### Prompt
When the line with "info@rubinsgrav.se (195, 1362)" turns up below, begin repeating exactly, and carry on through the line with "Our Blog (67, 1154)"; no pictures go into the copy.

### Exercise data
* * * *

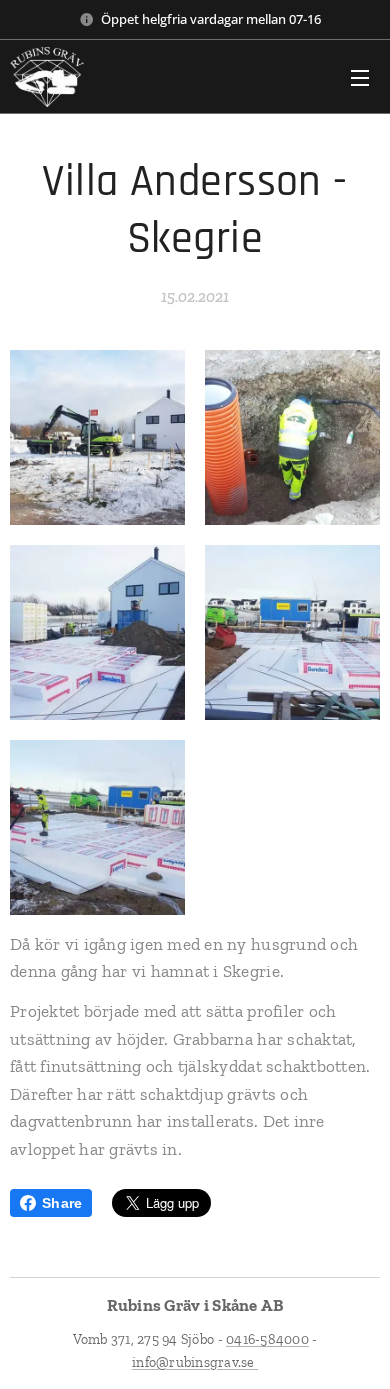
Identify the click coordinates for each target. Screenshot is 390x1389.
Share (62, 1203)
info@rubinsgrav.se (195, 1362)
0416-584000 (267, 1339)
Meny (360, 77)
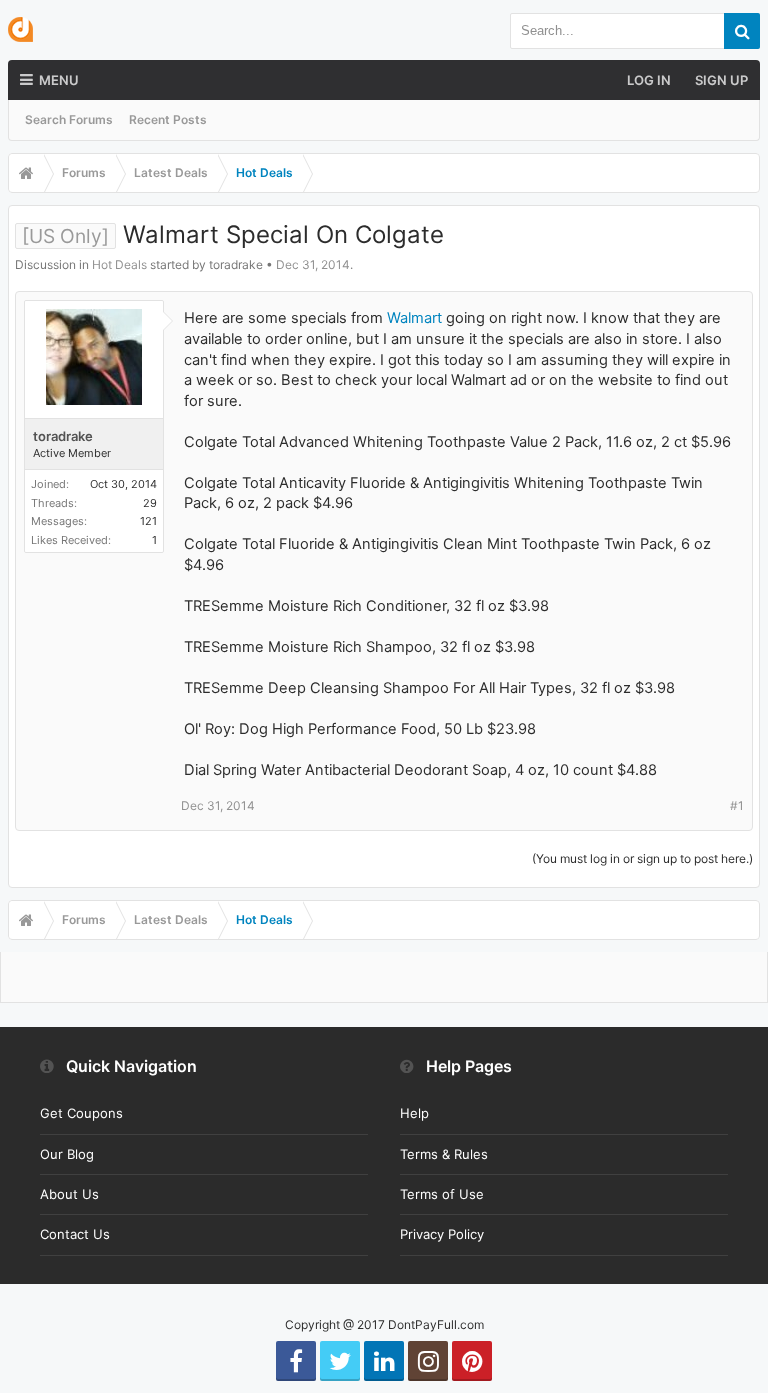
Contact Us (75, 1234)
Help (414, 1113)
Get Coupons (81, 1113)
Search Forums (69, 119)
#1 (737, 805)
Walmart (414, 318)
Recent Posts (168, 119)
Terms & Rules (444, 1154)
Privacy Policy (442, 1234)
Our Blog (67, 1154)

* * * *

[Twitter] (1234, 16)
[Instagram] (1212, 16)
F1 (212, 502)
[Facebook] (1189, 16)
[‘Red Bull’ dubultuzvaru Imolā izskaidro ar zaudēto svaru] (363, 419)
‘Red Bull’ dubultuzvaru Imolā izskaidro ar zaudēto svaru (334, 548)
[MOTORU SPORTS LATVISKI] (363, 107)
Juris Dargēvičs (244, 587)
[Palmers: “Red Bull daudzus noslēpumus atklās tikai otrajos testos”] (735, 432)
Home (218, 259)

* * * *

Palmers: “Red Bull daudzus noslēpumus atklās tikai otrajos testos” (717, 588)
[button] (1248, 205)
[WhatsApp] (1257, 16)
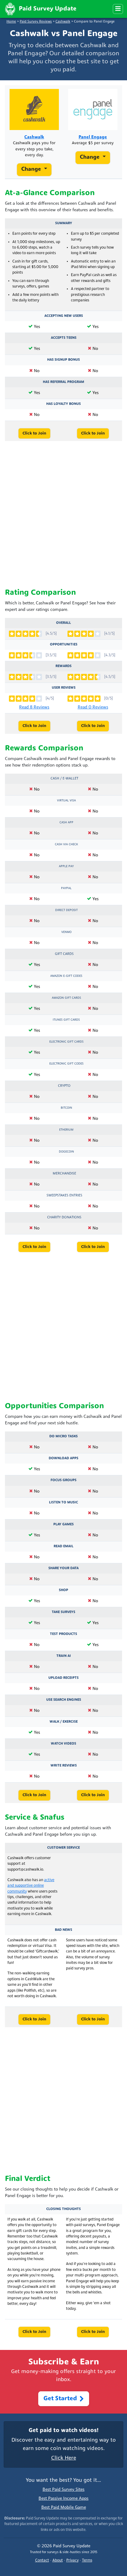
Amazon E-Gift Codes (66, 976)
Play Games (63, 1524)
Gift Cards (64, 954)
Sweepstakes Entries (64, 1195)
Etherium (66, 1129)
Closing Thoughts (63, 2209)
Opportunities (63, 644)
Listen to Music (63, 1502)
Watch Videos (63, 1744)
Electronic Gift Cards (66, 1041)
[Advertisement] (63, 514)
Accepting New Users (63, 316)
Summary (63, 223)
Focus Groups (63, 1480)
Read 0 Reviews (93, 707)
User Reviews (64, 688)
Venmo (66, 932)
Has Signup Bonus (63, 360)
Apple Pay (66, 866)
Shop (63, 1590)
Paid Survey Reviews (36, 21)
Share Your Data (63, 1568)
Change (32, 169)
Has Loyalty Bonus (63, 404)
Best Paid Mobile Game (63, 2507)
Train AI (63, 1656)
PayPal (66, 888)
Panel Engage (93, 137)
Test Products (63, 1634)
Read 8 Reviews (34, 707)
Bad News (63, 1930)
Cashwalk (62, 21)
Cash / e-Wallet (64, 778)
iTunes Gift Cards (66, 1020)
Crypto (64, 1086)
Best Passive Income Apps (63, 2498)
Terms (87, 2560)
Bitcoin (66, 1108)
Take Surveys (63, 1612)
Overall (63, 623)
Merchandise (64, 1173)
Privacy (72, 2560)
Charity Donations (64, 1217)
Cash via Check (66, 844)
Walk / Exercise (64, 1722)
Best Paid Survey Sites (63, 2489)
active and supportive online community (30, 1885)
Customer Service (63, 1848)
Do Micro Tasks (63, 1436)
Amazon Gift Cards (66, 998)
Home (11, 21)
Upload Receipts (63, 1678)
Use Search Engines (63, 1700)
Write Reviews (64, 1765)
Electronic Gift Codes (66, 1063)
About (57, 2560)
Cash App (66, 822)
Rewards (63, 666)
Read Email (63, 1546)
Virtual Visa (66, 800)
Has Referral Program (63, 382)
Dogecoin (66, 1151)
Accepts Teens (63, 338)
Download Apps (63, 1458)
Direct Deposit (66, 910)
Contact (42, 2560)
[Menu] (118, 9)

* * * *

### Answer
info@rubinsgrav.se (195, 1362)
0416-584000 (267, 1339)
Meny (360, 77)
Contact Us (75, 1234)
Help (414, 1113)
Get Coupons (81, 1113)
Search Forums (69, 119)
#1 (737, 805)
Walmart (414, 318)
Recent Posts (168, 119)
Terms & Rules (444, 1154)
Privacy Policy (442, 1234)
Our Blog (67, 1154)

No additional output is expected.